Unter Hinweis auf den Rat des Apostels - Einer trage des anderen Last: so werdet ihr das Gesetz Christi erfüllen (Gal 6,2) - bemerkt ein Kirchenvater: Wenn wir Christus lieben, wird es uns leichtfallen, die Schwäche der anderen zu ertragen, auch die Schwäche dessen, den wir noch nicht lieben, weil er keine guten Werke aufzuweisen hat (Augustinus, De diversis quaestionibus, 83, 71, 7 (PL 40, 83]).
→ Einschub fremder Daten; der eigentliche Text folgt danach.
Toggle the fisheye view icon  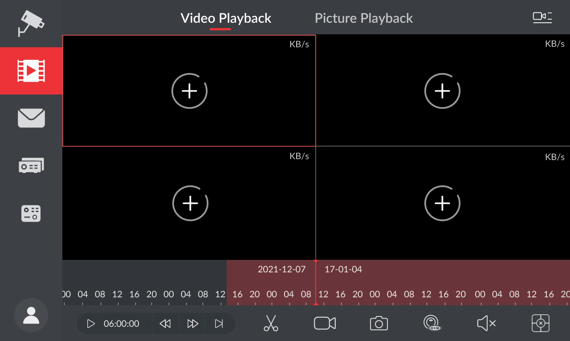coord(432,323)
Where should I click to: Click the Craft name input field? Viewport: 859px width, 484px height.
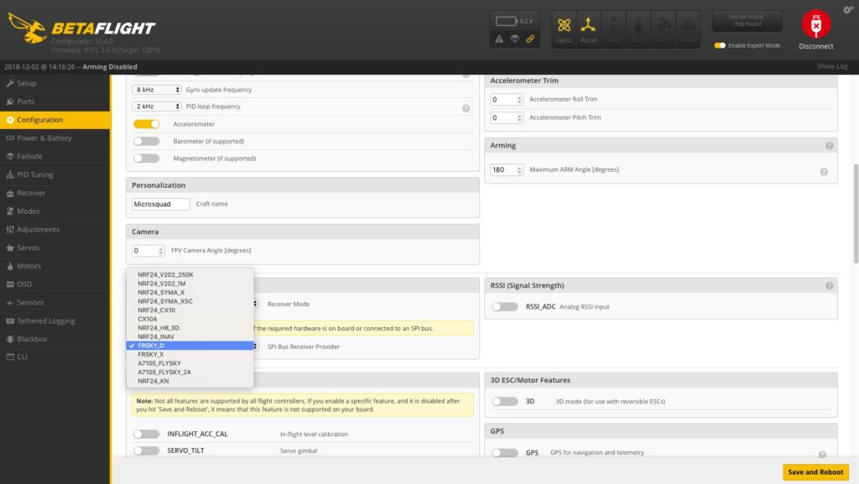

Dies ist der ansteigende Weg des Wachsens in der Liebe. Es wäre ein Irrtum zu meinen, wir müßten uns zuerst in Werken der Humanität und der sozialen Hilfe einüben und dabei die Liebe zu Gott ausklammern. Vernachlässigen wir nicht Christus wegen der Sorge um den kranken Nächsten, denn um Christi willen müssen wir den Kranken lieben (Augustinus, Ebd.).

Blickt immerfort auf Christus, seht, wie Er, ohne sein Gottsein preiszugeben, sich erniedrigte und Knechtsgestalt annahm (Vgl. Phil 2,6-7), um uns dienen zu können; denn nur von dieser Perspektive her eröffnen sich uns die Zielsetzungen, die wirklich der Mühe wert sind. Liebe sucht die Vereinigung, das Einswerden mit dem Geliebten; wenn wir uns mit Christus vereinigen, werden wir ganz und gar von dem Drang erfüllt werden, sein Leben der Hingabe, der unermeßlichen Liebe und des Opfers bis zum Tod nachzuahmen. Christus stellt uns vor die fundamentale Entscheidung: entweder die eigene Existenz in Egoismus und Einsamkeit verkümmern zu lassen, oder sich mit ganzem Herzen einem Leben des Dienstes zu verschreiben.

Bitten wir den Herrn am Ende dieses Gespräches mit Ihm, daß Er uns gewährt, mit dem Apostel Paulus sagen zu können: Wir bleiben siegreich in dem, der uns geliebt hat. Ich bin überzeugt: weder Tod noch Leben, weder Engel noch Herrschaften noch Gewalten, weder Gegenwärtiges noch Zukünftiges, weder Mächte, weder Hohes noch Niedriges noch sonst etwas Erschaffenes vermag uns von der Liebe Gottes zu scheiden, die da ist in Christus Jesus, unserem Herrn (Röm 8,37-39).

Es ist die Liebe, von der die Heilige Schrift in glühenden Worten sagt: Selbst Wasserfluten können die Liebe nicht löschen, und Ströme spülen sie nicht hinweg (Hld 8,7), die Liebe, die das Herz der Mutter Gottes erfüllte und so reich machte, daß sie zur Mutter aller Menschen werden konnte. In ihr verschmilzt die Liebe zu Gott mit der Sorge um alle seine Kinder. Wie groß muß der Schmerz ihres so unendlichen sanften Herzens gewesen sein, dem auch das kleinste nicht entging - sie haben keinen Wein mehr (Joh 2,3)-, als sie bei Jesu Leiden und Tod dem Ausbruch kollektiver Raserei beiwohnen mußte. Aber Maria spricht nicht. Sie liebt, schweigt und verzeiht, wie ihr Sohn. Das ist die Kraft der Liebe.